Financial Highlights
50 data points| Revenue | $9.50B |
| Cost of Revenue | $1.86B |
| Gross Profit | $7.64B |
| SG&A Expenses | $1.80B |
| Interest Expense | $124.60M |
| Net Income | -$57.40M |
| EPS (Basic) | $-0.06 |
| EPS (Diluted) | $-0.06 |
| Shares Outstanding (Basic) | 899.80M |
| Shares Outstanding (Diluted) | 899.80M |
Key Highlights
- 1Revenue for the three months ended September 30, 2023, surged by 37% to $9.5 billion, compared to $6.9 billion in the prior year period. This growth was propelled by strong Mounjaro® and Verzenio® sales, and the divestiture of the olanzapine portfolio.
- 2For the nine months ended September 30, 2023, revenue increased by 17% to $24.8 billion, up from $21.2 billion in the same period last year, driven by increased volume.
- 3The company reported a net loss of $57.4 million for the third quarter of 2023, a significant shift from a net income of $1.5 billion in the prior year quarter, primarily due to a substantial increase in acquired in-process R&D charges ($2.98 billion in Q3 2023 vs. $62.4 million in Q3 2022).
- 4Diluted earnings per share (EPS) for the third quarter were a loss of $0.06, compared to earnings of $1.61 in the prior year quarter. For the nine months, diluted EPS decreased to $3.38 from $4.76.
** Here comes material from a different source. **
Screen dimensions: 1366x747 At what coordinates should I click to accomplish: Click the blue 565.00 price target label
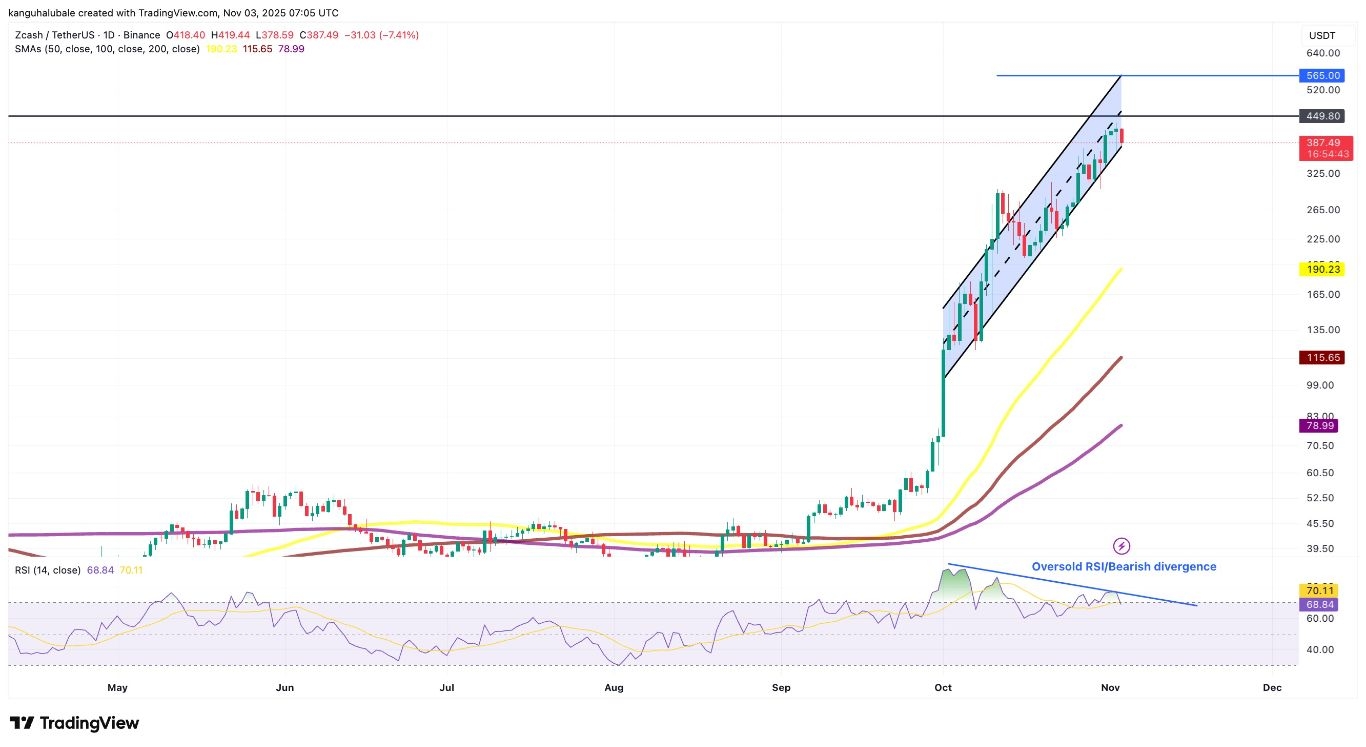click(1322, 75)
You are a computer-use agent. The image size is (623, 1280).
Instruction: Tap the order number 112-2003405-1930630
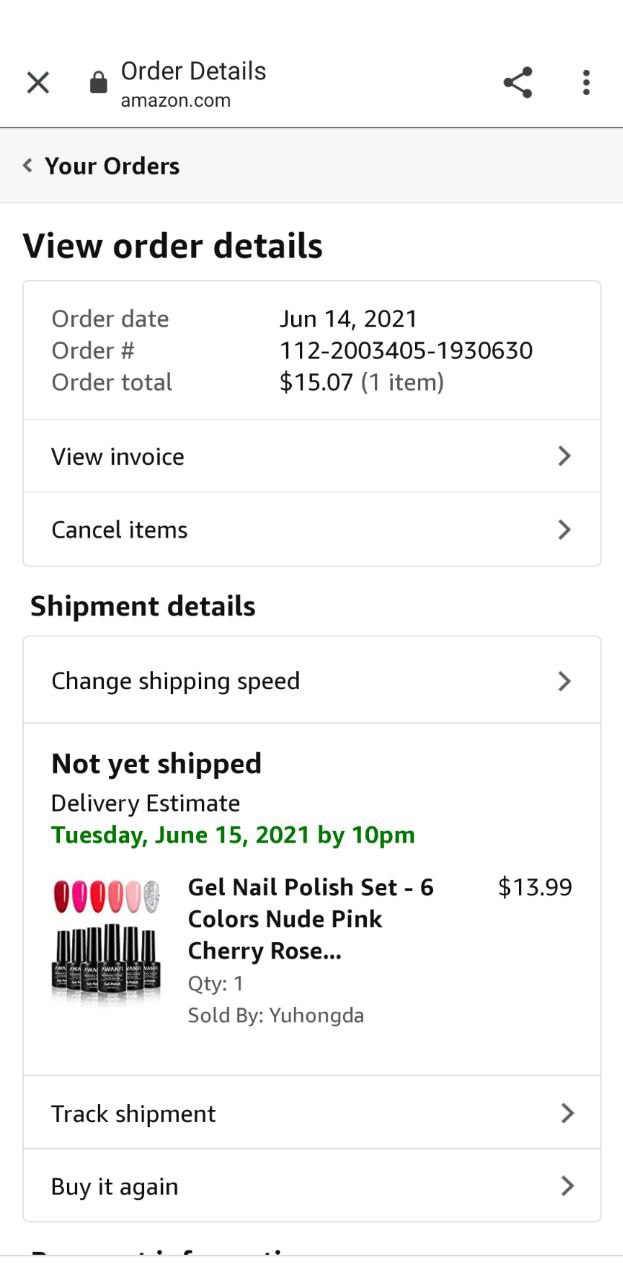click(x=406, y=351)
- 5Research and development (R&D) expenses increased by 34% to $2.4 billion for the quarter and by 30% to $6.8 billion for the nine months, reflecting continued investment in late-stage assets and early-stage research.
- 6The company completed several strategic acquisitions in the third quarter, including DICE Therapeutics, Versanis Bio, and Emergence Therapeutics, for an aggregate of $2.98 billion, significantly contributing to the acquired IPR&D charges.
- 7Eli Lilly continues to expand manufacturing capacity for its key products, particularly incretin medicines like Mounjaro® and Trulicity®, to meet strong global demand, despite anticipating persistent supply challenges in the near term.